Cichoborek

Urszula Stokłosa
Wydawnictwo: JanKa
Poleca Kasia Sosnowicz

Uwielbiam takie historie! Niby smutne, szarobure, ale podskórnie tętniące życiem. Koniecznie wybierzcie się do Cichoborka. Ta opowieść warta jest nawet zarwania nocy.

W Cichoborku życie płynie w sennym rytmie. Czasem tylko zbudzi mieszkańców wiadomość o pozamałżeńskiej ciąży, kolejnych podbojach łóżkowych miejscowej panny do towarzystwa lub o czyjejś śmierci. Prawdziwej adrenaliny raczej tu nie znajdziecie. Do tej małej, niczym niewyróżniającej się wsi na południu Polski przyjeżdża Justyna. Chce zapomnieć o wielkiej rodzinnej tragedii i odnaleźć spokój. Opieka nad schorowaną staruszką wydaje się w tej sytuacji zajęciem idealnym…

Jestem zła! Okrutnie! Bo jak to możliwe, że takie książki jak „Cichoborek” leżą gdzieś z boku cichutko, nikomu się nie narzucając, gdy tymczasem powieści badziewiaste, bez polotu, ładu i składu rozpychają się łokciami i − co gorsza − są zachwalane pod niebiosa? Wiem, że z debiutami różnie bywa, że czasem lepiej sięgnąć po popularne nazwisko. Apeluję jednak: nie bójcie się ryzykować! A nuż trafi Wam się taka literacka perełka jak ta Urszuli Stokłosy. Jestem dumna, że moja krajanka (autorka urodziła się w Żywcu) stworzyła tak porywającą, cierpką i delikatną zarazem opowieść. I mam ogromną nadzieję, że na „Cichoborku” nie poprzestanie − żal byłoby zmarnować tak wyjątkowy talent.

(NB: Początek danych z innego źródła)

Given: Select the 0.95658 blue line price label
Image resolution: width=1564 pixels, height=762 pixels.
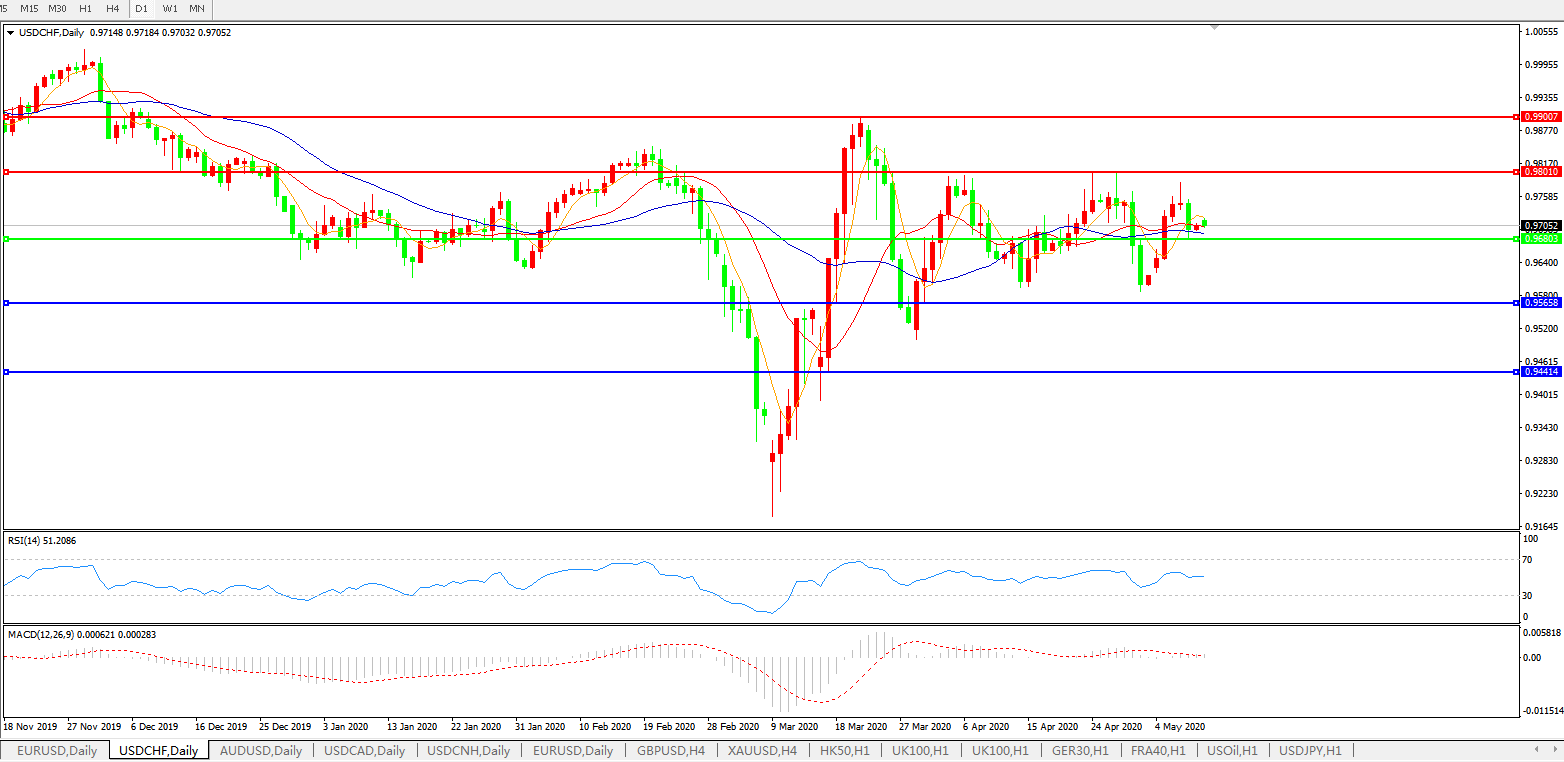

Choć debiutancka książka Stokłosy na pierwszy rzut oka przypomina zbiór opowiadań, tworzy spójną całość, i tak też się ją czyta. Elementem wiążącym wszystkie opowieści jest Cichoborek, a także Justyna – młoda kobieta, która przyjeżdża tu w poszukiwaniu sensu życia. Razem z nią krok po kroku poznajemy mieszkańców tej z pozoru zwykłej wioski. Przyglądamy się milczącemu Pawłowi, którego porzuciła żona, zdeterminowanej, atrakcyjnej Wioletce, która na swoje marzenia postanowiła zarobić ciałem. Jesteśmy świadkami wielokrotnych tragedii smutnej Tereski i równie nieszczęśliwej Doroty, którą codzienność spycha w coraz ciemniejszą otchłań. Słyszymy myśli proboszcza Kazimierza od lat walczącego z sumieniem, a także Marzeny – żony i podwójnej matki, która tak jak ksiądz ma swoją tajemnicę. Przechadzamy się poszarpanymi wiejskimi ścieżynami, zaglądamy w brudne okna, zaciągamy się czarnym dymem z kominów i odszczekujemy ujadającym psom. Czasem nawet spotkamy błąkającą się duszę, która znalazła się gdzieś pomiędzy życiem a śmiercią. Choć wszystko w Cichoborku śmierdzi zgnilizną i nawet błękit nieba przytłacza, jest w tym miejscu jakaś magiczna energia, która sprawia, że chcemy tu wracać.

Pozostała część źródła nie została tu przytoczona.